L’assenza rammendata è una sospensione lasciata su un biglietto, una piccola preghiera, “quasi” raccolta in un destituito richiamo color viola: «Ti piaceva il colore viola / e ora che ho quasi la tua età / di allora, anche a me, purchè / tenue chiaro scolorito non come / quei tramonti viola infuocati / esagerati, meglio quel poco / che ne resta dopo, prima di / finire, insomma un quasi / viola sia, quasi madre mia».

Ma se davvero il ricordo si prodiga nell’oblio della sera della vita, sembra che alla pagina venga chiesto non solo di fare memoria, ma di traslare la dimenticanza in un muto mondo addormentato, «Verso la sera della vita / nomi e cognomi li dimentichiamo / per esercitarci a quel muto / mondo addormentato / dove -forse- nessuno chiama / nè è chiamato».

L’annebbiamento rinominato che riscopre nascite di foglie e prati indicibili («Sempre più affollata l’avanzata / dei nomi che scordiamo ci escono / dal cuore della mente / è un’avanzata-ritirata, di chi / la resa? chi abbandona il campo / la partita? comincia così la resa / della vita? più facile svanire / dalla mente nomi che l’ultimo / respiro dei polmoni? svanisce / il nome di quel tale e di quel film / tanto che importa? il nome / che ti ostini a voler ricordare / che differenza può fare / prima dell’andare? Anche i fiori / del prato non sanno dire prato»), soggiorna negli allungamenti dell’esistenza, stordendo ogni crudezza raccolta, ricordando il non avvenuto per «ricavarne il netto, il cuore / puro del ricordo, dell’affetto».

Il ritmo vivente della realtà, che lotta con la morte, si chiede il mistero delle cose che scompiglia gli stracci o la polvere quieta dei mobili («Morti ma come vi hanno messi? / divisi per millennio? per secolo? / per causa di decesso? per precocità? / o siete tutti in disordine come stracci / là? o siete polvere quieta come di mobili? / siete grigi? o d’argento? / siete una polvere bella? sì?»), riporta il lungo percorso dei passi, le luci mancate, la febbre, le notti leopardiane e il sonno racchiuso di Pascoli, dove tutto si addormenta e dorme.

Le nervature di Vivian Lamarque raccolgono, allora, questa eredità, dove la conversazione e l’origine del pianto sfrondano la poesia di lame accecanti e di abbracci di nebbia: «Come lungodegente dormiva il cielo / un infinito letto confinante con l’est / e il sud del niente, un bianco letto / con zero amanti dentro, immacolate / le lenzuola, nessuno a nessuno diceva / buonanotte mai».

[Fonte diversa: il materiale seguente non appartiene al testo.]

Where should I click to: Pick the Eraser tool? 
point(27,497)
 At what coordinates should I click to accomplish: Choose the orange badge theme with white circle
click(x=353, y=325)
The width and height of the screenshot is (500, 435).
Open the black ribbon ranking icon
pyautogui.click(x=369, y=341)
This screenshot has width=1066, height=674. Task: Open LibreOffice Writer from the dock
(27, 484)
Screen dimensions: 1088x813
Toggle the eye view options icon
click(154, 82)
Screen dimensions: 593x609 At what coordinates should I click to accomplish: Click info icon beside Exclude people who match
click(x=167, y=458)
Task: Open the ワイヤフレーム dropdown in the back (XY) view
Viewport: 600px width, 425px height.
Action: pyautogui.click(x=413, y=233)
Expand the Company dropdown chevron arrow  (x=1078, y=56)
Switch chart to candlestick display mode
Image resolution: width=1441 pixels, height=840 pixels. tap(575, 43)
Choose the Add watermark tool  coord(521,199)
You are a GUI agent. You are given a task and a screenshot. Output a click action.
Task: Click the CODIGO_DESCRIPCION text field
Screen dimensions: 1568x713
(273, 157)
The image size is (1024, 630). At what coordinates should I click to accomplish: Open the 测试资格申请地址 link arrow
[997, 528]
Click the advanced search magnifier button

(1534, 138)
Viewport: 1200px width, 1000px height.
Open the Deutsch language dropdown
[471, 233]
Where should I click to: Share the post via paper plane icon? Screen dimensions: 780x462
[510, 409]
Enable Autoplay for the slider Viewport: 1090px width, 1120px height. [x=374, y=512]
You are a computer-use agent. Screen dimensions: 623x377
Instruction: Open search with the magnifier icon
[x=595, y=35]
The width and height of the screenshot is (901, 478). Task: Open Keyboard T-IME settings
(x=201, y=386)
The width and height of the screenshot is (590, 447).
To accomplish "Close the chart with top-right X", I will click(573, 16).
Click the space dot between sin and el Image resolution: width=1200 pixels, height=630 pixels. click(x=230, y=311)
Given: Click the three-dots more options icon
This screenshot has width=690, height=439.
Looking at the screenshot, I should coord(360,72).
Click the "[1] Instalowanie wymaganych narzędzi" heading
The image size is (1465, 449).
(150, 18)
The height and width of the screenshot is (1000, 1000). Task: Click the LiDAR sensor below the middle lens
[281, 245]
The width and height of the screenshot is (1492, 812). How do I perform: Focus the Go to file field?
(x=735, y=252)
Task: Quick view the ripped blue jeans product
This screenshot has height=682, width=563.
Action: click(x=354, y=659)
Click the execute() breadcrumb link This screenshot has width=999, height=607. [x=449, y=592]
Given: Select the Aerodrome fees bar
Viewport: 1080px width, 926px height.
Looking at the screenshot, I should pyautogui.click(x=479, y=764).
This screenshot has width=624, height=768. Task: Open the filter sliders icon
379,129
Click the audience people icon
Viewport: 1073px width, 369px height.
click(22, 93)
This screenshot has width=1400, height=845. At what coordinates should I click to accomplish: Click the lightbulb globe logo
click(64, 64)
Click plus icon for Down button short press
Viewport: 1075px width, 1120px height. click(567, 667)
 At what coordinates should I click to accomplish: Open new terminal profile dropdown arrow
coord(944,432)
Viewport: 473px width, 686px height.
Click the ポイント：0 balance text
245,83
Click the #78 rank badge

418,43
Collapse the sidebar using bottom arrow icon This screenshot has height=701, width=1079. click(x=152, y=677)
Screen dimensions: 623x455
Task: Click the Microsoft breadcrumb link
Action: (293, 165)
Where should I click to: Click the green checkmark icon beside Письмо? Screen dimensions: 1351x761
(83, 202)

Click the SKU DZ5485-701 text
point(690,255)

Queste soste dedicate, che scoprono e sfilano ritratti (gli antenati, il marito, la figlia Miryam, l’amata Szymborska), sembrano tracciare confini netti alle veglie, agli incendi, ai postini e alle rose, alle targhe, alle suture-cicatrici splendenti, «là cuciti e ricuciti / chi all’addome all’anca alla gola / chi al ventre alla mano chi sul petto  / proprio dove sotto / gli batte il cuore» e infine alla fibra di gioia e dolore, lungo il fiume: «fare anima cos’è? Le chiedevo allora, ora / lo so cos’è, è tante cose, anche camminare / tra oriente e occidente, un po’ facendo uso / di gioia e un po’ di dolore, un po’ di gambe / e un po’ di pensiero, un poco guardando alla terra / e un poco al cielo».

Ma dinanzi a questa sproporzione cosa rimane della poesia? Come può essa fronteggiare la l’eccesso del dolore che si appropria dell’anima clandestina?. La poesia di Vivian Lamarque è, innanzitutto, coinquilina, scrive in punta di vita, cancella male gli errori. Ma poi distende la rarità delle cuciture e dei nodi, dispone i suoni dell’esistere in una lenta nevicata, come tutte le cose che affiorano, si spostano, finiscono nell’inverno, ma lasciano la spessa sproporzione del tempo indicibile e di ciò a cui la vita richiama.

Lamarque V., Madre d’inverno, Mondadori, Milano 2016, pp.138, Euro 19.